Dans un monde en colère, le fragile fanal de l’enfance et de l’amour

Dans un monde en colère, le fragile fanal de l’enfance et de l’amour

Brillant publicitaire, après avoir échappé de peu à une carrière de juriste, Grégoire Delacourt se révèle à l’âge de 50 ans jeune écrivain qu’un premier roman, L’Écrivain de la famille (2011), vendu à plus de 20 000 exemplaires, confirme prodige littéraire. Plus loin que Delerme qui faisait lui aussi le « pianiste dans un bordel », la pratique de la réclame rapproche l’auteur des désirs du commun des mortels tourmentés par une époque perverse. Des désirs simples, des envies de bonté, de bienveillance, de solidarité, d’histoires qui finissent bien. Des rêves aussi… ? Un jour viendra, promet Delacourt, comme le promettait Aragon dans ce poème à la fois terrible et adouci d’espérance inspiré de la guerre d’Espagne (et cette bouche absente, et Lorca qui s’est tu) : un jour, un jour. Un jour viendra, couleur d’orange ; le plus évident et le plus beau des titres. Parce qu’on a aussitôt envie de chanter avec la voix de Jean Ferrat à jamais posée sur ses rimes, l’élégie des poètes assassinés. Parce que la suite parle de palmes et de feuillages au front, et de ce « jour d’épaules nues où les gens s’aimeront ».

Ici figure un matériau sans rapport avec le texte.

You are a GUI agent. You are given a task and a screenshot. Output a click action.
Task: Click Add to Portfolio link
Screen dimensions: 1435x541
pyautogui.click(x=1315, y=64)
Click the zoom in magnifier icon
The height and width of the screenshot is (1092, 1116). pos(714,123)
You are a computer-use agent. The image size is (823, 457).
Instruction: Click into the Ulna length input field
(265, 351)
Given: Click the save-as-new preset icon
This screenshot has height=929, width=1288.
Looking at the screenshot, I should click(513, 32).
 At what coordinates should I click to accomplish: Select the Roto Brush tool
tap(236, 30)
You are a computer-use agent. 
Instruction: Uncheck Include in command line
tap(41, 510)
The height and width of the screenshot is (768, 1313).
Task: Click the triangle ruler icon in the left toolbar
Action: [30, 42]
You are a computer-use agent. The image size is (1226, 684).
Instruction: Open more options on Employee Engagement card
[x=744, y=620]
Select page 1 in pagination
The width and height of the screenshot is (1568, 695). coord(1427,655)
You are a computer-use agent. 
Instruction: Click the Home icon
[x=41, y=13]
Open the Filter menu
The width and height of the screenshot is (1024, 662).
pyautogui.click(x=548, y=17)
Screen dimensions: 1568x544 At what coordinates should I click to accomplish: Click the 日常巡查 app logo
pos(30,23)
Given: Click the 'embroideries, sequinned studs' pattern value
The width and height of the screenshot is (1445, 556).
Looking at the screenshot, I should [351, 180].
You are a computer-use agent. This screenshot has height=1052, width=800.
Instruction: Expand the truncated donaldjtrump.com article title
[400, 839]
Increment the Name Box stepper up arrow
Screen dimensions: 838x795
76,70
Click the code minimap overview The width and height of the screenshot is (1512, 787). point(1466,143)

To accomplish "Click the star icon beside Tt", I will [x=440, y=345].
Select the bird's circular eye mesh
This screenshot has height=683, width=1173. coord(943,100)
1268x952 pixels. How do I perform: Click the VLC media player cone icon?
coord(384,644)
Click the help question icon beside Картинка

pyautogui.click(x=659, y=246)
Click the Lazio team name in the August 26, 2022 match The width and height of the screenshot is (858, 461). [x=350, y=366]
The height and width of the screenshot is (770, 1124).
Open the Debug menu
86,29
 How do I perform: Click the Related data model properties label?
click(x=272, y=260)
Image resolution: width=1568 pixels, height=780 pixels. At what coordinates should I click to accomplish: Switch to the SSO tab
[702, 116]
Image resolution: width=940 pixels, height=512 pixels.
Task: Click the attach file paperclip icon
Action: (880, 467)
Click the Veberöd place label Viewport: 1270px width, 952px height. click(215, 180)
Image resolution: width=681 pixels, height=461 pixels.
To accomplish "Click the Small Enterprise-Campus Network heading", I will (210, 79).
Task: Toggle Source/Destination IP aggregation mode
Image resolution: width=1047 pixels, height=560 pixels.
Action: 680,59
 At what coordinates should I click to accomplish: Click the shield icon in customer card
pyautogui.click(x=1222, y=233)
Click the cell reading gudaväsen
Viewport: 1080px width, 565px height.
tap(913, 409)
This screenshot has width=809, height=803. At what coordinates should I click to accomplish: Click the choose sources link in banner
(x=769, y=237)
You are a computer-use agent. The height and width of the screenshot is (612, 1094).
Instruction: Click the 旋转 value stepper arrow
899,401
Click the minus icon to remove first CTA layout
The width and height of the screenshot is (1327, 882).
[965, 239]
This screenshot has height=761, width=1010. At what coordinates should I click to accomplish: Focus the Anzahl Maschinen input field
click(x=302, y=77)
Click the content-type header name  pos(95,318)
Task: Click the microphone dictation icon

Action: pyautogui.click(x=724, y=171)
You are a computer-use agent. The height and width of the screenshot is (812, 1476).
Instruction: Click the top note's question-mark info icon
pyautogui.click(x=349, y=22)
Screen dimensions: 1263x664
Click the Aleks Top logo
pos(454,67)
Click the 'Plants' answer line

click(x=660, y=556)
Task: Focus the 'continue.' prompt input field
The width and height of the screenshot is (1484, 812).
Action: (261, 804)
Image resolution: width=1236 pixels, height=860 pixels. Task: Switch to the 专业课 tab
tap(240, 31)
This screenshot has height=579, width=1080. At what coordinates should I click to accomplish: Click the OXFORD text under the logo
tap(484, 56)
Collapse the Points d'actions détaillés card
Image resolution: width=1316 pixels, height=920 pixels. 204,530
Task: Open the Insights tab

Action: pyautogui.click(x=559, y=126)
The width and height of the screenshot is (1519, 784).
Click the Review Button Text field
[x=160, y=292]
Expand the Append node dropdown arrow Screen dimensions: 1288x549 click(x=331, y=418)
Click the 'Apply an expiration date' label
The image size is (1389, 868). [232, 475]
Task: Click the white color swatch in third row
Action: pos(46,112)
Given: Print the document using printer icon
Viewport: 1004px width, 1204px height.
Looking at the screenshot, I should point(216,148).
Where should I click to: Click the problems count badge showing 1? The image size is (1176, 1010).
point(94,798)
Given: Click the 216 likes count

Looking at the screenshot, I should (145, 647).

Même dans la colère (on l’a vu dans Mon père, terrible huis clos entre un prêtre et le père d’un enfant violé) Delacourt est un tendre. Un jour viendra couleur d’orange raconte d’abord un orage : la tempête des Gilets jaunes qui fond sur la France ou plutôt en surgit. À la sortie du roman en août dernier, l’auteur confie avoir voulu en premier, paradoxalement, raconter « une histoire d’amour d’enfant, parce que l’amour c’est l’espérance ». Ce mot qui sans cesse revient. Entre l’idée de l’écrivain et la réalité, les cris de désespoir dans les rues de Paris. En novembre 2018, rappelons-le, les Français en colère contre, en principe, l’augmentation du prix des carburants, commencent à bloquer les routes, après avoir pris soin d’endosser les gilets de sécurité présents dans chaque kit de sécurité dont sont équipés les véhicules. Cet uniforme insoupçonné, à portée de main, et ces mains qui se donnent, cette marée humaine partageant la même amertume, le même désarroi, pour Delacourt, c’est « une forme d’amour, et donc d’espoir ». Deux univers vont bientôt se croiser entre ses pages : cette pureté de l’enfance dont le récit l’habite, et la colère de ses compatriotes qui ne recherchent qu’un monde meilleur. Lui qui est désormais installé aux États-Unis reconnaît livrer dans ce nouvel ouvrage « une écriture nouvelle, plus engagée littérairement, impatiente, urgente, dégraissée pour aller au cœur du monde ». « Le fait d’être loin m’a fait écrire plus près », révèle celui qui se dit par ailleurs « un indécrottable optimiste ». Et ce roman, de la première à la dernière de ses 272 pages, conduit le lecteur vers un inéluctable qui n’est pas celui qu’il pense : celui d’un monde meilleur, le monde enchanté de l’enfance.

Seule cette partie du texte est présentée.